▶ _PROBLEM DETAILS_: Below are some entries. Repeat exactly the lines from the one with "Given: Expand the" through the one with "This screenshot has width=1400, height=841.", and only those.

▶ _INFORMATION SUPPLIED_:

=== Section Start ===

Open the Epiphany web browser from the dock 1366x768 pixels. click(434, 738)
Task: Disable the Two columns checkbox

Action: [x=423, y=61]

=== Section End ===
=== Section Start ===

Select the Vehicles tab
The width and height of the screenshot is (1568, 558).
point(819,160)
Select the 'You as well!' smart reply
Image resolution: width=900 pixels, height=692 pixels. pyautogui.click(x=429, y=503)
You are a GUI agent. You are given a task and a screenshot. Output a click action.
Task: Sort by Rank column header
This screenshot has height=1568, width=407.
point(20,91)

=== Section End ===
=== Section Start ===

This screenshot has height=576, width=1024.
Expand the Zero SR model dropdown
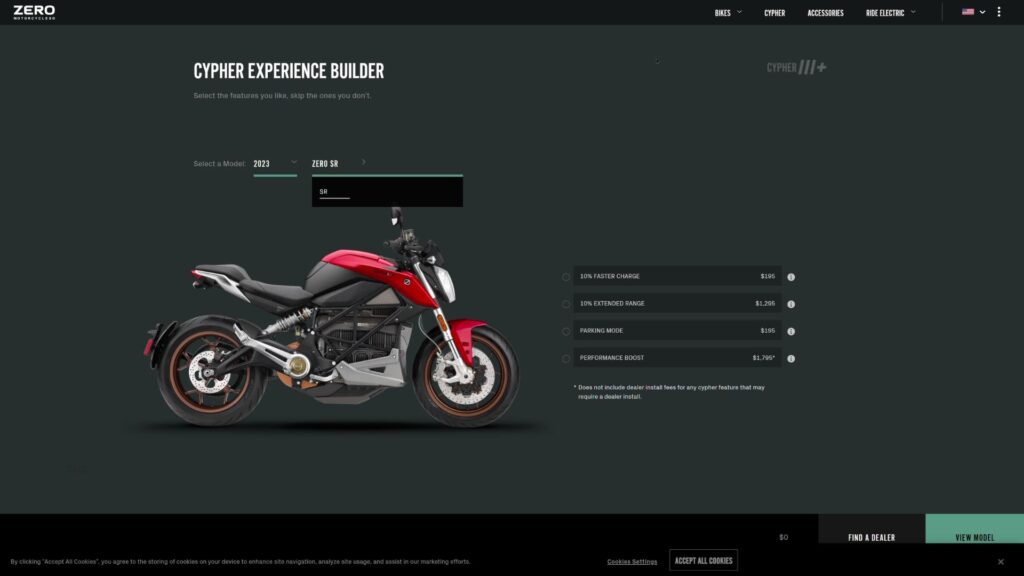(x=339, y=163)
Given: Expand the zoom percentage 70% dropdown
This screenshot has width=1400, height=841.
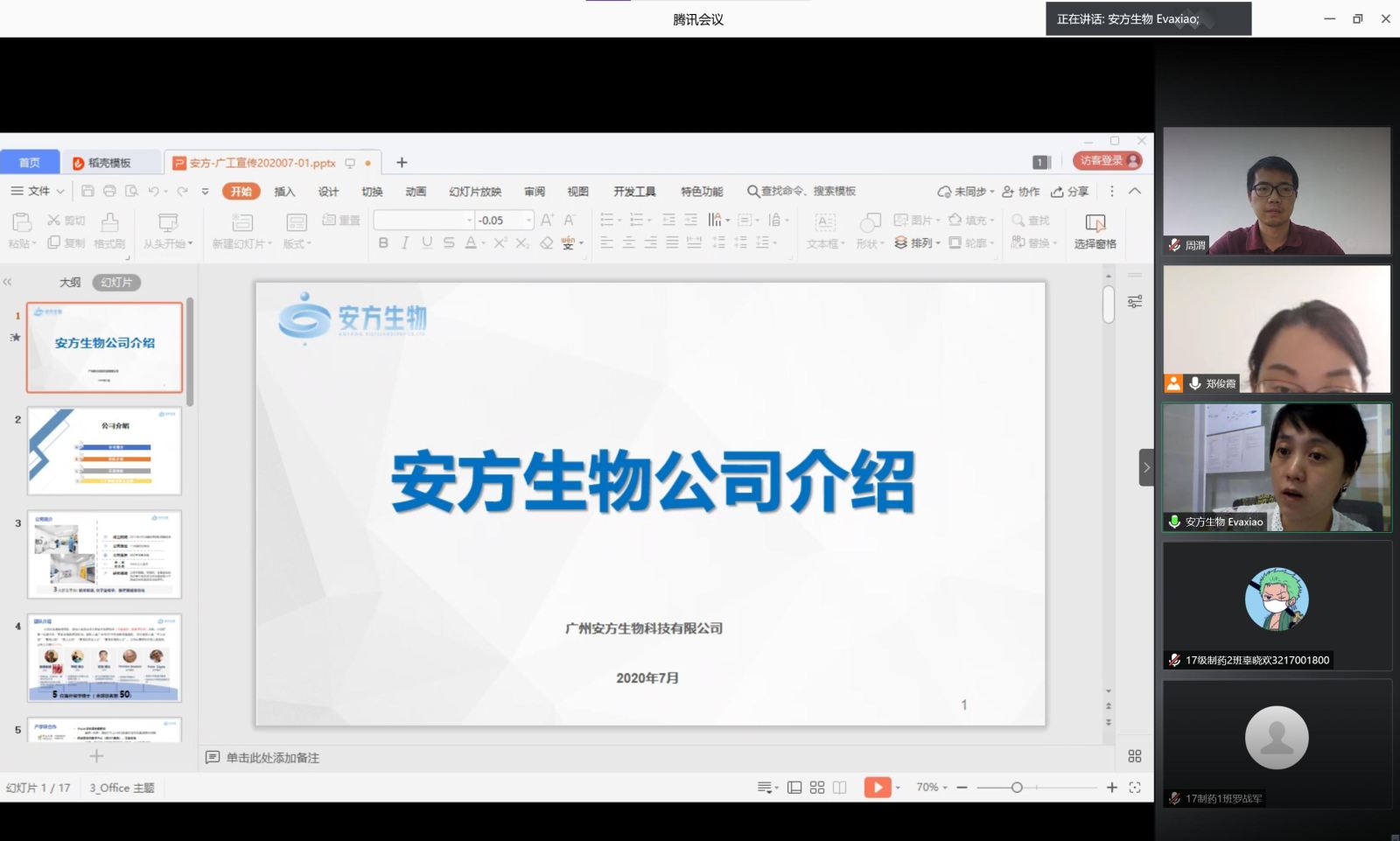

=== Section End ===

▶ _REPLY TO THE EXERCISE_:
Given: Expand the zoom percentage 70% dropdown
This screenshot has width=1400, height=841.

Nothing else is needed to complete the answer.